PX3 Prix de la Photographie Paris 2020 – Non-Professional
First Place Winner in Special – Sky Painters

If Joseph Mallord William Turner’s sunset paintings were combined with Henri Michaux’s abstract drawings, the pictorial language might bear a resemblance to Simone Arrigoni’s ‘Sky Painters’ series. Yet, remarkably, the Italian photographer made his painterly images by photographing flocks of starlings in Rome last fall on his smartphone.

Arrigoni, 47, was standing on the Tiber embankment at sunset when he noticed the flocks of starlings, who would tend to rest on the plane trees along the river at night, flying in unison. He immediately asked himself how he could create “drawings” of their motion in the sky which was “dyed with pastel shades typical of Roman sunsets”.
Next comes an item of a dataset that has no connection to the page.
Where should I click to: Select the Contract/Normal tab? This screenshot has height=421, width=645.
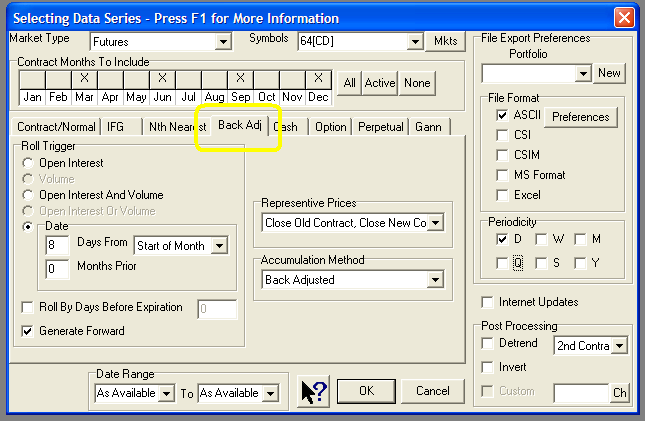pos(57,127)
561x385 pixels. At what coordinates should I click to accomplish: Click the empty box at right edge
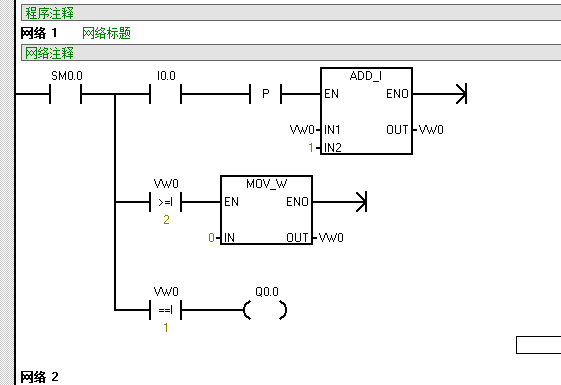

“Starlings are well known for the wonder they create up in the sky with their synchronized flight in flocks but I had never seen them photographed at long exposure,” Arrigoni says. “My shots remind me of the Impressionist style, which I especially love. Nevertheless, what strikes me most about this series is not the stylistic similarity with painting but rather the technical one: it is as if the starlings were made in charcoal on a watercolor background.”
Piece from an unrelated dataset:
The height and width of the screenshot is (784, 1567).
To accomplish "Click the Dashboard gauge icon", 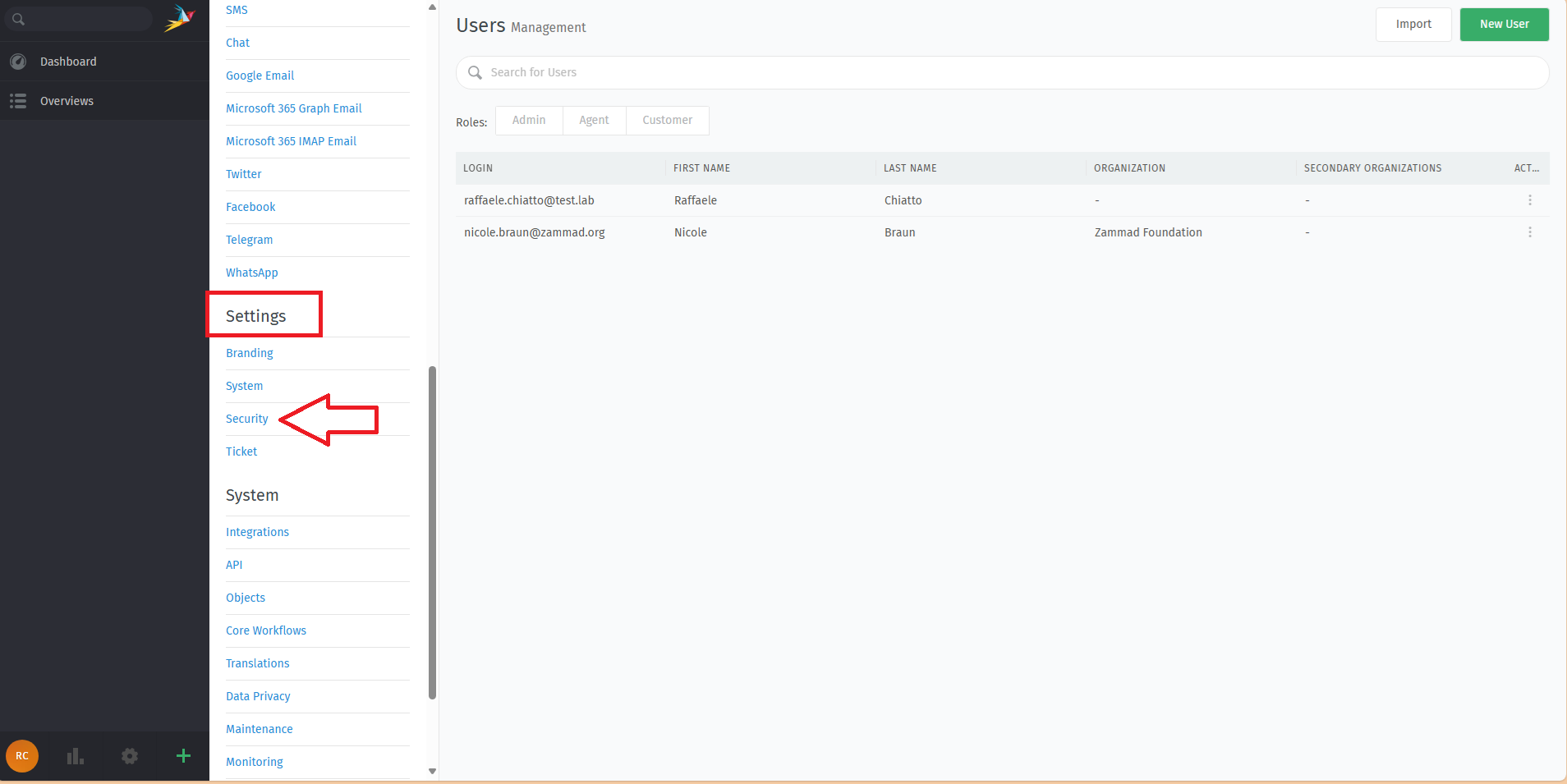I will 18,62.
The operatic quality emanating from Arrigoni’s images can be traced to his training as a classical pianist under the tutelage of the late composer and pianist, Guglielmo Brezza. The environmental sensibility, meanwhile, is connected to how Arrigoni has achieved success as a free-diver after being forced to abruptly end his promising career as a concert pianist following an accident. The common thread between his trio of passions – music, diving and photography – is his “search to blend with the environment”, he says.

“It’s about not simply noticing but more properly feeling and entering into harmony with every smallest sensorial detail that I have around me at that moment,” Arrigoni explains. “This approach allows me to always go in search of new sensations, vibrations and emotions thanks to the endless wonders that the world offers us. With free-diving, what I feel thanks to water is more introspective, while with music and photography I have a greater chance of communicating with others.”

During the Covid-19 pandemic, Arrigoni has been editing images for a forthcoming book about his ‘InvEarth’ project on flora, fauna and the natural elements, including black-and-white underwater photographs of jellyfish. A period of hospitalization unrelated to Covid-19 has hindered him from progressing as fast as he would like but stimulated more reflection. “I came up with some interesting ideas for my new photographic series and I can’t wait to regain my strength to be able to realize them,” he says.